**ACTIVITY:**
The answer is the exact run of lines in the listing below from the line containing "Task: Click into the Name text field" up to and including the line containing "You are a computer-use agent.", with pictures removed.

**SOURCE RECORDS:**
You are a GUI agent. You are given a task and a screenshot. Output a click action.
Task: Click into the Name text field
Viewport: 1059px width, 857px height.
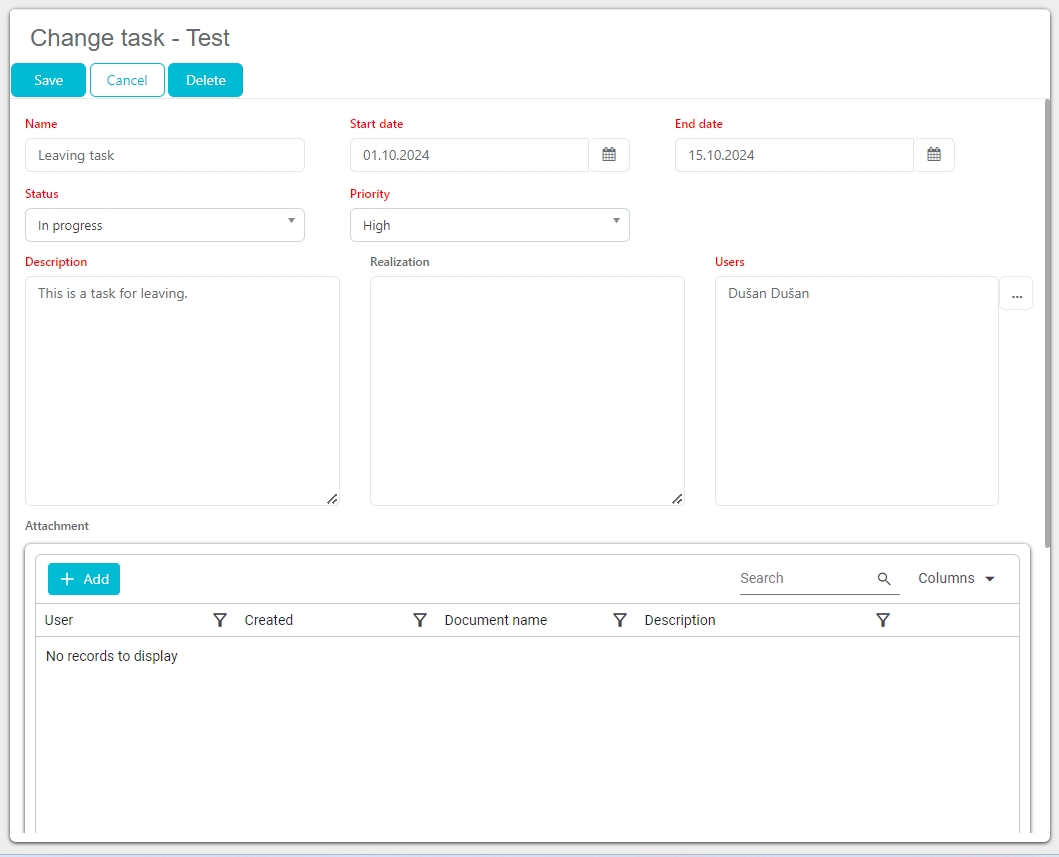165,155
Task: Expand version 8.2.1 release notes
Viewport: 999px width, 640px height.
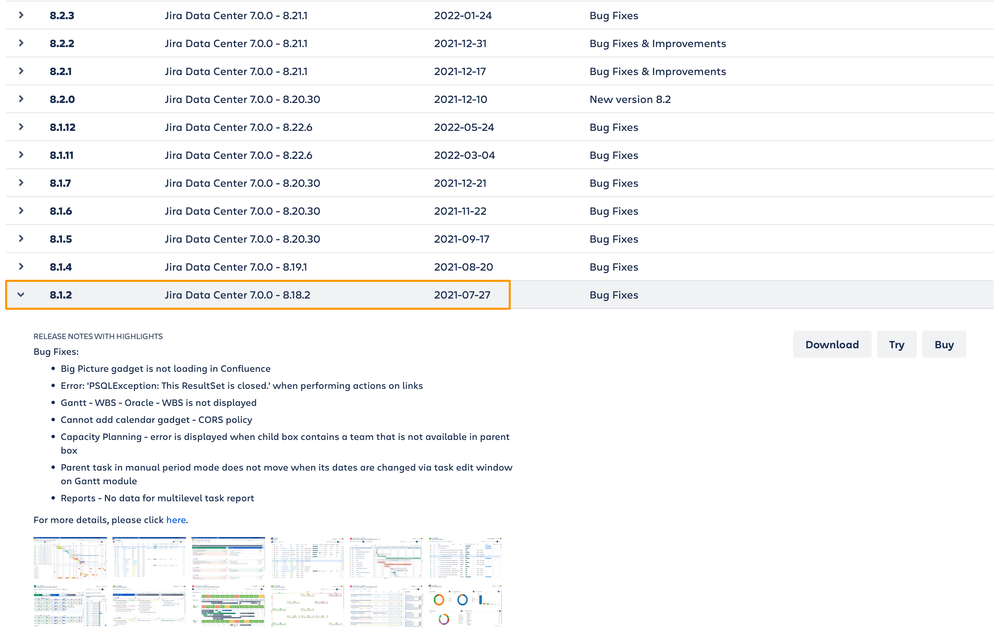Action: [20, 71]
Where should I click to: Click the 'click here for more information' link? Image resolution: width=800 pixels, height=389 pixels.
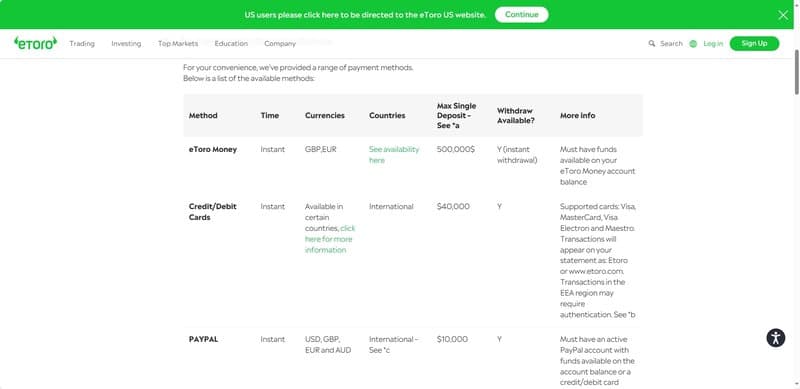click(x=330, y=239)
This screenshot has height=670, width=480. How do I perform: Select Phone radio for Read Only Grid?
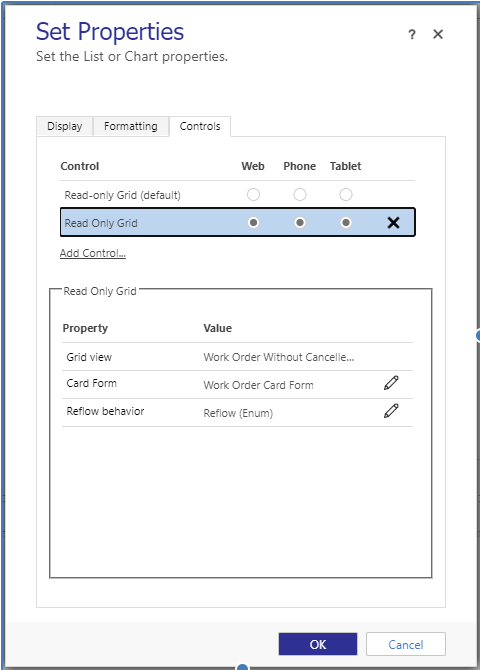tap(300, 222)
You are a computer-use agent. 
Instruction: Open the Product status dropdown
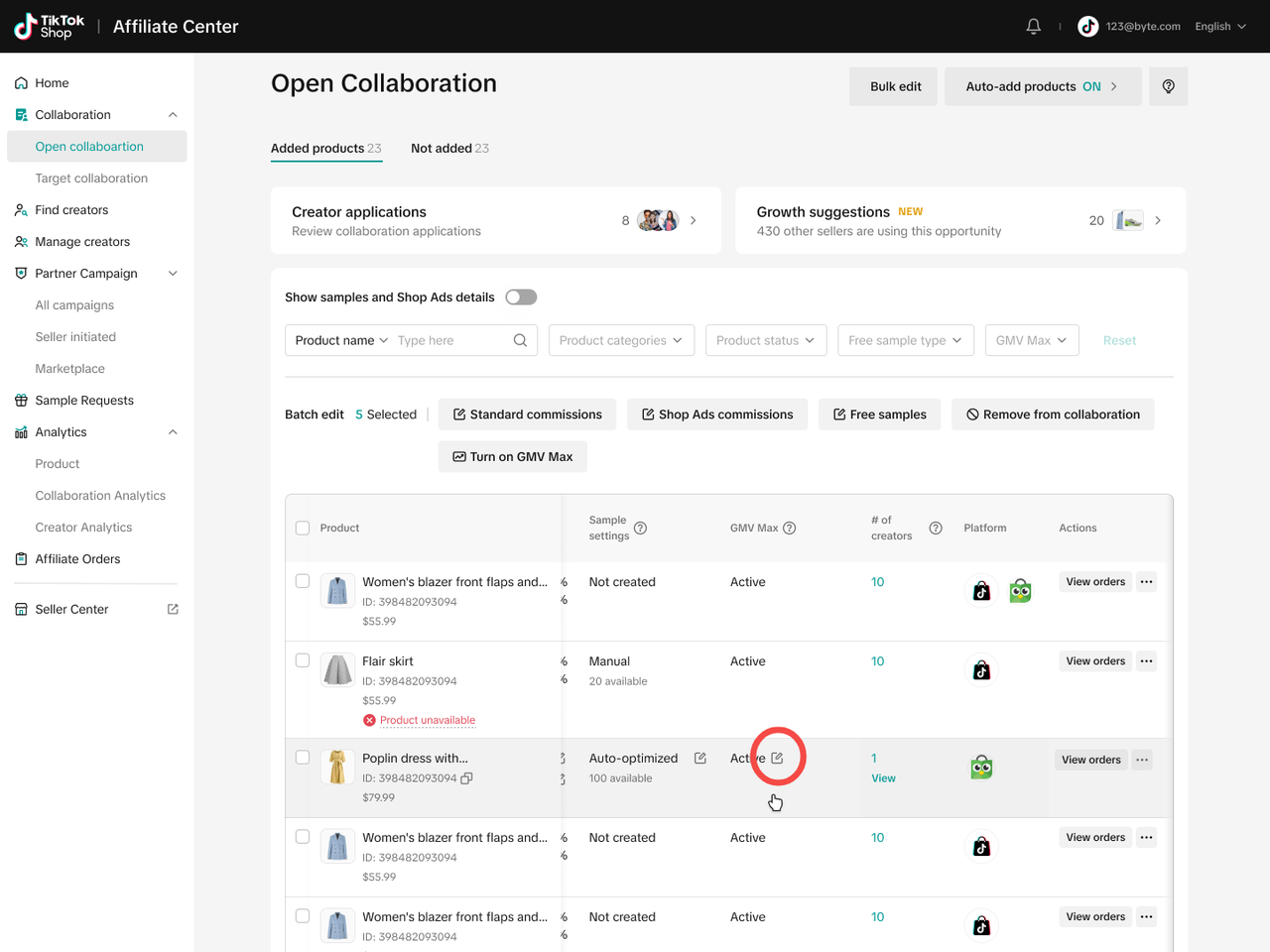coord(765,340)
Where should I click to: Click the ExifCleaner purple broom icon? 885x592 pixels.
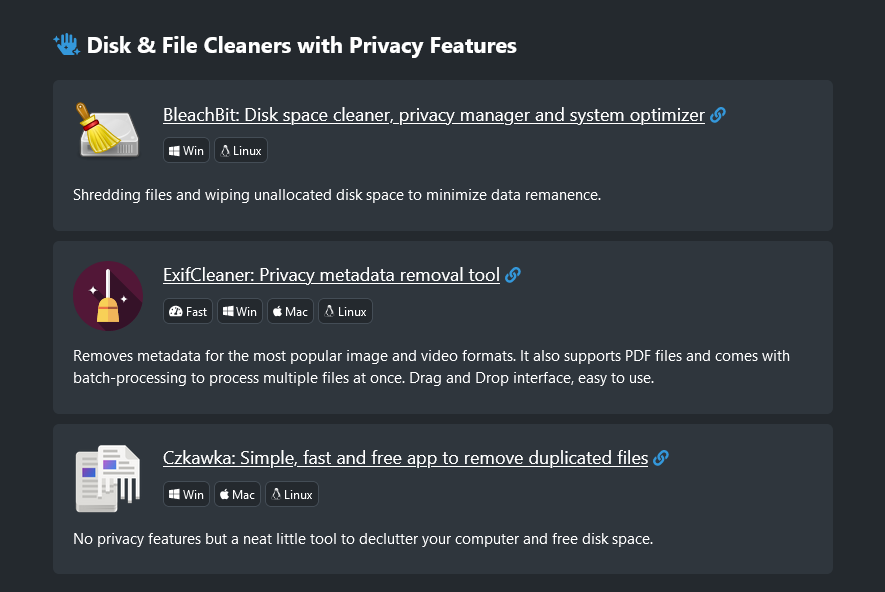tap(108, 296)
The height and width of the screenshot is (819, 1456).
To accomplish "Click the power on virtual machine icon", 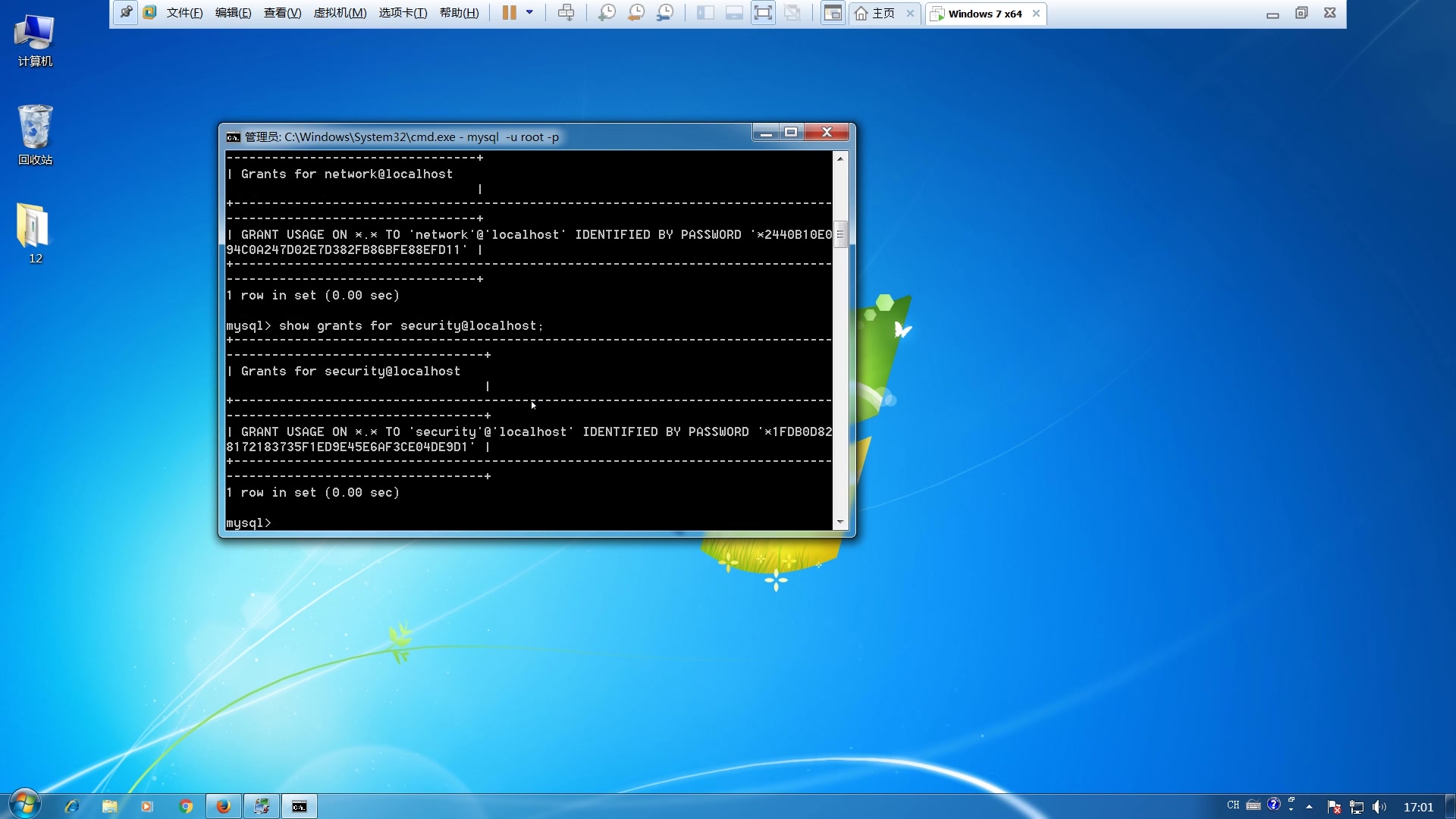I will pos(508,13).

**EXERCISE ANSWER:**
Task: Click into the Name text field
Viewport: 1059px width, 857px height.
165,155
Task: Expand version 8.2.1 release notes
Viewport: 999px width, 640px height.
Action: [20, 71]
Where should I click to: Click the 'click here for more information' link? Image resolution: width=800 pixels, height=389 pixels.
click(x=330, y=239)
This screenshot has height=670, width=480. How do I perform: Select Phone radio for Read Only Grid?
tap(300, 222)
You are a computer-use agent. 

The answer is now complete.